I have done a lot of flying. As a pilot or passenger, I’ve spent loads of time in airplanes, both large and small. I am intimately acquainted with how cramped the environment is and getting into the pilot’s seat often feels a bit like I’m a puzzle piece squeezing into my slot.

I’ve banged my knees, whacked my head, knocked my elbows and thumped myself in innumerable other places getting in and out of pilot seats and airplanes. They are not built to be places of sprawling comfort. Anyone who has ever been on an airplane of any size knows that.

So, what about the argument around seats? That is, do you recline or don’t you?

I don’t recline. Neither does my 191 cm (6 ft 3 in) husband. And frankly, I get a little irritated when others do, especially if I’m trying to use my little table for whatever reason: working, eating, sleeping (yes, I sometimes sleep on the table). I don’t want a strange person in my lap, and I’m sure the people behind me don’t want me in their laps.

We’re all in this cramped space together, so let’s try to be as respectful and careful with each other as we can. That’s how I see it, anyway.

However, that’s often not how these things go.

Recently, a man aboard a commercial flight in the US began banging on the seat of the person ahead of him because she had reclined. Here’s the article:

https://www.ctvnews.ca/world/airline-passenger-says-she-s-hurt-after-her-reclined-seat-repeatedly-punched-1.4816808

Part of the problem is that airlines have crammed people in, but I also understand about the narrow margins on which airlines operate. And to be fair, this has been a problem for many, many years. I remember my mother complaining about the “recliners” when I was a child.
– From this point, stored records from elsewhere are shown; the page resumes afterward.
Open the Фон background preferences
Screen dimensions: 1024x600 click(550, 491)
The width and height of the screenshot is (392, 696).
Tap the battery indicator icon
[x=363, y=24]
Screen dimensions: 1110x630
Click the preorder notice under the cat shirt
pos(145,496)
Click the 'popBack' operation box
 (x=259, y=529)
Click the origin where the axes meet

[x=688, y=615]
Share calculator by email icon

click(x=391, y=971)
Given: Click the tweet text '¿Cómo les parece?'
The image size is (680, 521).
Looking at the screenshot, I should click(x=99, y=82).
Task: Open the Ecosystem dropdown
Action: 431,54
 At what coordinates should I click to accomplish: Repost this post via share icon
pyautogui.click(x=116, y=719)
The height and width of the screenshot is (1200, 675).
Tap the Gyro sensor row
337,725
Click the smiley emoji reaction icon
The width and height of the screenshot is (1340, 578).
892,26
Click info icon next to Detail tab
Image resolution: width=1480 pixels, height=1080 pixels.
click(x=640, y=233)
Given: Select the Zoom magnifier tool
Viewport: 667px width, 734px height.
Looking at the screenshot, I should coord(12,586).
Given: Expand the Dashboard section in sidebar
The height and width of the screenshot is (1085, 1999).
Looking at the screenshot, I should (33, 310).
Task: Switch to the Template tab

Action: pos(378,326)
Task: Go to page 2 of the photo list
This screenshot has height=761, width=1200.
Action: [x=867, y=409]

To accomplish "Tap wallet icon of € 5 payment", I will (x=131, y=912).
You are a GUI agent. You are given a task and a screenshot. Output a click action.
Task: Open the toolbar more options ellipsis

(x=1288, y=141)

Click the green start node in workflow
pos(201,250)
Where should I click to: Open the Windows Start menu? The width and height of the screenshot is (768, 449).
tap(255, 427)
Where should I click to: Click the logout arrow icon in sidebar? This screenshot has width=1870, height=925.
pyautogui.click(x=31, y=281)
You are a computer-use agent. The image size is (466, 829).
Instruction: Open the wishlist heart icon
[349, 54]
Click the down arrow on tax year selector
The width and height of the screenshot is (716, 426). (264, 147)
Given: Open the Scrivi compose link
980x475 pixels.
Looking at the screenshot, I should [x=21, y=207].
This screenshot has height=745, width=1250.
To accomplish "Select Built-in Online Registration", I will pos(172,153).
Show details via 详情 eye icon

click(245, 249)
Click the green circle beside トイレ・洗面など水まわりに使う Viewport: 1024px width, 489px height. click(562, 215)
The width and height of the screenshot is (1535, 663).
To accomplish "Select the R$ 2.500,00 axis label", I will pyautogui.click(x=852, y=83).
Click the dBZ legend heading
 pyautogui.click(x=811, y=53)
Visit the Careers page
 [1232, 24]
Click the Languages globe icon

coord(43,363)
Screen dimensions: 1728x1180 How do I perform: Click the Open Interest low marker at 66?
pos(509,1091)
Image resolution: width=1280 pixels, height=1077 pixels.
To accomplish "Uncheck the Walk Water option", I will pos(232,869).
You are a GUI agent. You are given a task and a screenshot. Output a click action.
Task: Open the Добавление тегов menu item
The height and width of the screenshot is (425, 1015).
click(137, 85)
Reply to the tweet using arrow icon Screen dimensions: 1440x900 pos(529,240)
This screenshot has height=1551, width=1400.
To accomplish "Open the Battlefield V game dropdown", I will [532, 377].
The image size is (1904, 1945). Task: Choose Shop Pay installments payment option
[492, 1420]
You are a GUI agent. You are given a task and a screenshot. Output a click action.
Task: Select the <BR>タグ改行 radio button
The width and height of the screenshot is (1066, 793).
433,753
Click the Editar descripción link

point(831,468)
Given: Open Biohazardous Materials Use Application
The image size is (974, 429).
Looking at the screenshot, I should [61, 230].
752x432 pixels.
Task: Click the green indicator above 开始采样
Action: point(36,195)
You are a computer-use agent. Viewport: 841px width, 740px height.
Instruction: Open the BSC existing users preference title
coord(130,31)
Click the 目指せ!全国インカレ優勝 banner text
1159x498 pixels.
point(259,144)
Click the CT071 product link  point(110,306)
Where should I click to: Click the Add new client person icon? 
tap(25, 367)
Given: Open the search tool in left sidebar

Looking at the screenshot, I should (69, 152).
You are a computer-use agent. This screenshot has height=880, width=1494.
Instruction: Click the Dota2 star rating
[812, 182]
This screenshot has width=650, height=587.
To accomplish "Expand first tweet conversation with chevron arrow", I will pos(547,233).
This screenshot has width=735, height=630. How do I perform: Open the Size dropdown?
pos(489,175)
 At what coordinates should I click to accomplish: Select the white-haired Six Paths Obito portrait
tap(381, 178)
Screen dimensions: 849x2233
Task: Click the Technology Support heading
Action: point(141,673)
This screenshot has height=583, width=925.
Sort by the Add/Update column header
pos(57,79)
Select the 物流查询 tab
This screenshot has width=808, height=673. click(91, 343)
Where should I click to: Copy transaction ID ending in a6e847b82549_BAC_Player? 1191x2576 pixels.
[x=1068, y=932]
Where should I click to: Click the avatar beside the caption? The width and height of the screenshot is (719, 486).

What is your opinion? Should airlines remove the recline function on airplane seats? Should we avoid using the recline function out of respect for our flight mates?

29 thoughts on “To Recline or not to Recline?”

  1. I won’t fly. It has nothing to do with planes or pilots and everything to do with passengers. My probable response to the guy punching the headrest, had that been my headrest, would likely have earned me a trip to jail. I’m sure that guy felt he was within his rights, just like the guy who thinks he has a right to sit halfway in my lap because he’s too cheap to buy a seat that’s wide enough to accommodate his ass.
    Some people may have back and/or neck issues and need to recline to relieve their pain and discomfort. Other people, probably many more people, have to make a concerted effort to contract their bubble of personal space just to get on a plane, much less to get into a seat next to someone who is going to crowd them the whole time. Then there are those who have religious objections to bathing, those who can’t shut up, those who won’t shut up, the list goes on and on.
    Bottom line: Commercial air travel is misery and the only thing to do is embrace it. We’re all at least a little bit miserable and it’s doubtful that complaining incessantly is going to improve anyone’s experience. So, after all that, I’m going to say don’t recline. You don’t want to wake the fussy cranky baby behind you.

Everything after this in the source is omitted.